触れたい絵~マーク・ロスコ「瞑想する絵画」

ロスコに会いに行きました。

マーク・ロスコは 1970 年に没した、アメリカ現代美術を代表するアーティストです。今年、ロスコの晩年の代表作である「シーグラム壁画」シリーズ が千葉の川村記念美術館に展示されることを知り、それはそれは、 観に行く日を心待ちにしていました。

私はいつからロスコをこんなに想うようになったのか、記憶は定かではありません。 かつては、彼の表現だけが自分が進むべき方向を示してくれる光のような気がして、つねに傍らに画集をおき、絵を描くことがつらくなったときなどに眺めていた頃がありました。

ロスコがこのシーグラム壁画の展示方法について、大変なこだわりを持っていたエピソードは有名です。シーグラムとは、当時ニューヨークの「フォーシーズンズ」という高級レストランの一室があったシーグラムビルに由来しています。 彼は当時その部屋を飾る絵の依頼を受け、すべての壁面をロスコの絵で飾るという条件に意欲を覚え制作に取りかかります。

しかし、展示を間近に控え、そのレストランのスノビッシュな雰囲気を気に入ることができず、最終的に完成した絵は行き場を失ってしまいます。

その後、ロンドンのテート美術館で、この壁画のための部屋を用意してくれるという機会を得ることで、晩年はそのプロジェクトのためにエネルギーを費やしましたが、開催を目にする前に自らの命を絶ってしまうという人生のエンディングを迎えたのでした。

彼がこだわり続けた、絵を飾る空間。美術館ではあたりまえになった、複数の作家との合同の展示を避けて、ロスコ単独での展示スタイルにここまでこだわった意味について、私は計れずにいました。

巨匠となったアーティストのわがままなのだろうか?
ステータスの表現なのだろうか?

いろいろなとらえ方はあるでしょうけれど、非常に繊細であり、孤独に閉ざされていた彼の心の底からの声なのかもしれない…という思いに行き着いたのです。

それは、美術館の一室で。
ロスコの絵で覆い尽くされた、その空間に立ったとき、彼に会いに来たような錯覚を覚えました。
彼の絵は見るのではなく、出会うような、そんな感覚なのです。やっと会えた喜びと、その印象の違いは、有名人と出会い、その印象の違いに驚くような感覚に似ています。

> **保存データ**:

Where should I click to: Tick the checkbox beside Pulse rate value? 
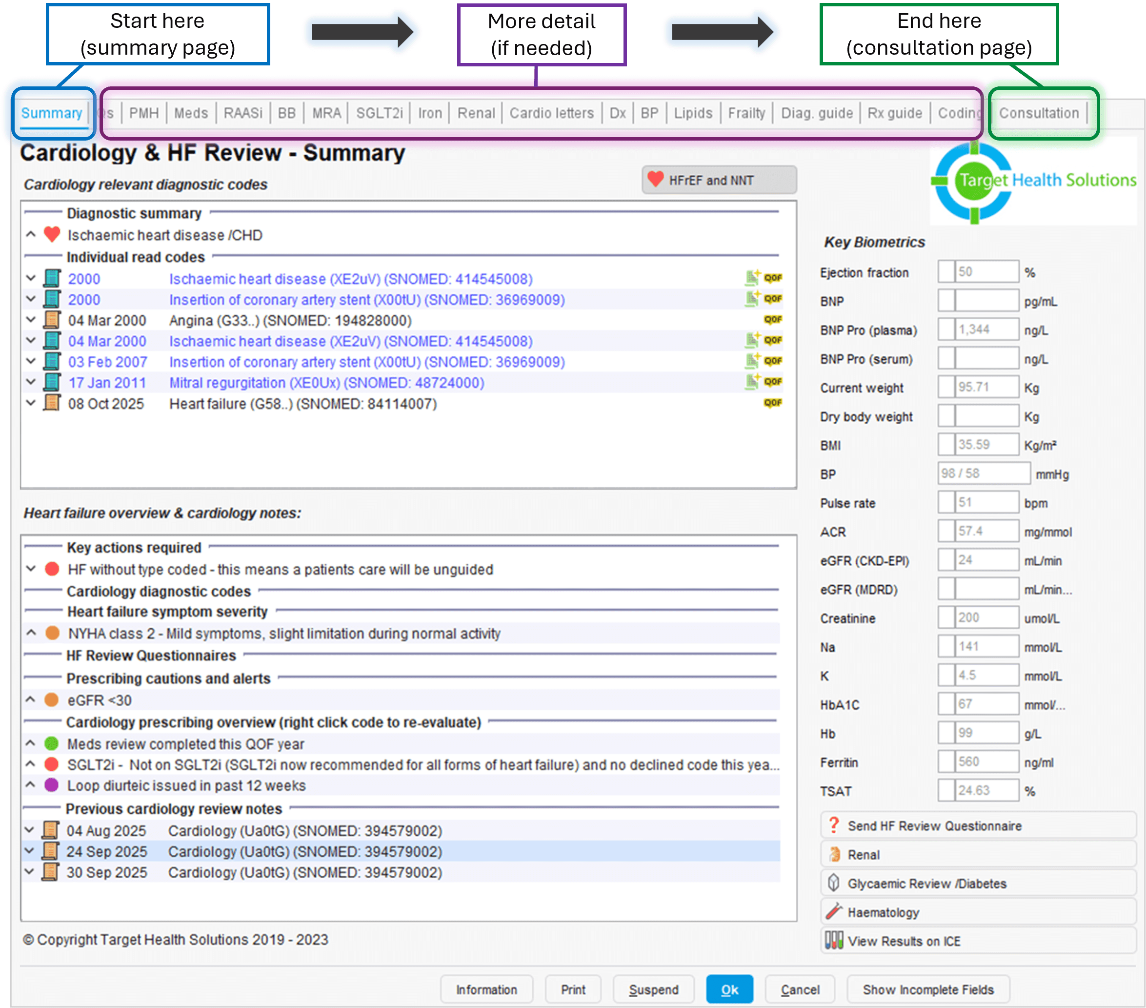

==

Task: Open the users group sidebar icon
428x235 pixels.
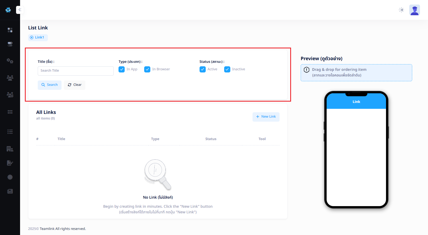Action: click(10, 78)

> **指示**:
マーク・ロスコの絵をめぐる記事を、最後の文の後から書き継いでほしい。

> **解答**:
そして、そびえ立つように飾られた作品の前に近づいて、はじめてその質感をしりました。ずっと、画集でしか会えなかったシーグラム壁画の表面は、キャンバスとは思えないほど、なめらかで、まるでフレスコ画のような、日本画の岩絵の具のような質感を持っていることを知りました。

それは、触れてみたい絵でした。

もちろん美術館にある作品には、決して触れることが出来ません。
しかしそんな感覚になったのは、30数年前に訪れたパリのルーブルでダビンチのモナ・リザ(La Gioconda)に出会った時以来。当時まだガラスの覆いもなく、間近に見たその肌に触れてみたいと思った誘惑を思い出しました。
(注)作品には手を触れないようにお願いします。

一連のエネルギーを保った絵で覆い尽くされた部屋に居ると、まるでお茶室でロスコと二人きりで向き合い、座っているような印象に心臓がどきどきしたほどです。

もしも、ここに他のアーティストの作品があったら、どうでしょうか?
その印象を保つことは難しいでしょう。
瞑想する絵画というタイトルの展覧会は、その空間の中にいるときはじめて理解できるような気がしました。

そして、私はこんな風に考えました。

「ロスコは、彼(絵=自身)に会いに来てほしかったのかもしれない・・」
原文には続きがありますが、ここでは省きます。